其實,翻譯莎翁的劇作不是梁實秋個人的選擇,而是胡適先生的倡導。正由於胡適先生的倡導合乎梁實秋讀第一流書的主張,才使得梁實秋接受了這個挑戰。1930年,任職於中華教育基金董事會翻譯委員會的胡適,雄心勃勃地制定了一個翻譯莎士比亞全集的計劃。胡適共物色五人擔任翻譯,他們是聞一多、徐志摩、陳西瀅、葉公超和梁實秋,計劃五至十年完成。對這樣一個龐大計劃,梁實秋從一開始態度就十分積極,他不僅明確答應承擔一部分任務,而且擬定了八條具體實施計劃,得到了胡適的首肯。從此,梁實秋文學實踐中極其壯麗輝煌的詩篇開始了,他個人的命運註定和偉大的莎士比亞的名字聯絡在一起,他沒有辜負胡適先生的期望,以難以置信的毅力年復一年地工作著。特別是當聞一多、徐志摩等四人臨陣退出,梁實秋便一個人把全部任務承擔起來。胡適先生對梁實秋的翻譯工作一直非常關心,有一次,他赴美國開會,臨行前還帶了梁實秋剛譯完的《亨利四世》,說:“我要看看你的譯本能不能讓我一口氣讀下去。”胡適還對梁實秋說,等全集譯成之時他要舉行一個盛大的慶祝酒會。可惜,全集譯成開酒會之時胡適已經去世了。
抗戰爆發前梁實秋完成了八部莎翁劇作的翻譯工作,四部悲劇,四部喜劇。“七七事變”後,為了躲避日寇的通緝,梁實秋不得不逃離北京,抗戰八年間他幾乎中斷了莎翁劇作的翻譯。抗戰勝利後梁實秋回到北京,在北京師範大學任教,課餘之暇,他又把荒廢多年的莎翁劇作翻譯工作重新開始。這時父親已滿70歲,有一天,老態龍鍾的父親拄著柺杖走進梁實秋的書房,問莎劇譯成多少,梁實秋很慚愧這八年交了白卷,父親勉勵他說:“無論如何要譯完它。”一句話,說得梁實秋心頭髮熱,眼含熱淚。他說:“我就是為了他這一句話,下了決心必不負他的期望。”

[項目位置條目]
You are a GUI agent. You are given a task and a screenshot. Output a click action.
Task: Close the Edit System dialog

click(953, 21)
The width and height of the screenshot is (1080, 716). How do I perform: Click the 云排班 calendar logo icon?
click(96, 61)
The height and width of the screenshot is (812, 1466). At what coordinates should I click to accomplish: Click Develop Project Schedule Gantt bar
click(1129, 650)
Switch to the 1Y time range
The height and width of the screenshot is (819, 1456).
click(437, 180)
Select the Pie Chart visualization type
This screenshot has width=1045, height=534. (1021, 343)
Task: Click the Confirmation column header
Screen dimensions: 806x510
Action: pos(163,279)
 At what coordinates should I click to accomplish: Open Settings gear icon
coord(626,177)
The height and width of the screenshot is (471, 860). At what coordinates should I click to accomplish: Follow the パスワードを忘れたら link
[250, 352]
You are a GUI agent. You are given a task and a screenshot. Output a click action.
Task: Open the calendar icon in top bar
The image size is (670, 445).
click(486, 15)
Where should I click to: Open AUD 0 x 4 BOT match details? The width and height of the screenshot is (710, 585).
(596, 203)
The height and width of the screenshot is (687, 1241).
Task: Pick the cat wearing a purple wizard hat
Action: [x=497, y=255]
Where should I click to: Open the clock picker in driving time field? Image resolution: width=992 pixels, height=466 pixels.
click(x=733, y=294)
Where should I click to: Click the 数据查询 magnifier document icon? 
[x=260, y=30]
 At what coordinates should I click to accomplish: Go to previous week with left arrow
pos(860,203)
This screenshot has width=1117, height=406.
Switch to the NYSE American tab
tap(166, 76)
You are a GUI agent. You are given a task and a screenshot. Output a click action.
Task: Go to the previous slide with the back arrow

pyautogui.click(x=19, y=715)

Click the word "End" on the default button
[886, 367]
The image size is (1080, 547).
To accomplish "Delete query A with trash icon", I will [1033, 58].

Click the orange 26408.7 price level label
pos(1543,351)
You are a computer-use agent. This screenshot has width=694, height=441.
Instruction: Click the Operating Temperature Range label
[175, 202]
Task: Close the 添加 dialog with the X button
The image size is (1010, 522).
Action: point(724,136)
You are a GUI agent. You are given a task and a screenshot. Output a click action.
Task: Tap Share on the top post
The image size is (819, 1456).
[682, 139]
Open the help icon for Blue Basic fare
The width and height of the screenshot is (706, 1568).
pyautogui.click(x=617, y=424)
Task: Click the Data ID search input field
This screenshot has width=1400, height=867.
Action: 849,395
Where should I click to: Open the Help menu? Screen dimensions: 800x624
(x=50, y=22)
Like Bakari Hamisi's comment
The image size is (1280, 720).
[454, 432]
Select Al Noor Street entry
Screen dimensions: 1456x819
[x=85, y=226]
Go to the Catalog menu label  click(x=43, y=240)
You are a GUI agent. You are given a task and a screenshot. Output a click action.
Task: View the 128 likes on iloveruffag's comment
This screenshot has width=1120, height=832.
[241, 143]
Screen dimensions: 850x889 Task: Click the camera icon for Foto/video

= 任務要求 =
將梁實秋翻譯莎劇一文自“其實,翻譯莎翁的劇作不是梁實”起一直到“成開酒會之時胡適已經去世了。”止重新寫出，並將其中的“莎士比亞”切換為“莎氏”。

= 任務答案 =
其實,翻譯莎翁的劇作不是梁實秋個人的選擇,而是胡適先生的倡導。正由於胡適先生的倡導合乎梁實秋讀第一流書的主張,才使得梁實秋接受了這個挑戰。1930年,任職於中華教育基金董事會翻譯委員會的胡適,雄心勃勃地制定了一個翻譯莎氏全集的計劃。胡適共物色五人擔任翻譯,他們是聞一多、徐志摩、陳西瀅、葉公超和梁實秋,計劃五至十年完成。對這樣一個龐大計劃,梁實秋從一開始態度就十分積極,他不僅明確答應承擔一部分任務,而且擬定了八條具體實施計劃,得到了胡適的首肯。從此,梁實秋文學實踐中極其壯麗輝煌的詩篇開始了,他個人的命運註定和偉大的莎氏的名字聯絡在一起,他沒有辜負胡適先生的期望,以難以置信的毅力年復一年地工作著。特別是當聞一多、徐志摩等四人臨陣退出,梁實秋便一個人把全部任務承擔起來。胡適先生對梁實秋的翻譯工作一直非常關心,有一次,他赴美國開會,臨行前還帶了梁實秋剛譯完的《亨利四世》,說:“我要看看你的譯本能不能讓我一口氣讀下去。”胡適還對梁實秋說,等全集譯成之時他要舉行一個盛大的慶祝酒會。可惜,全集譯成開酒會之時胡適已經去世了。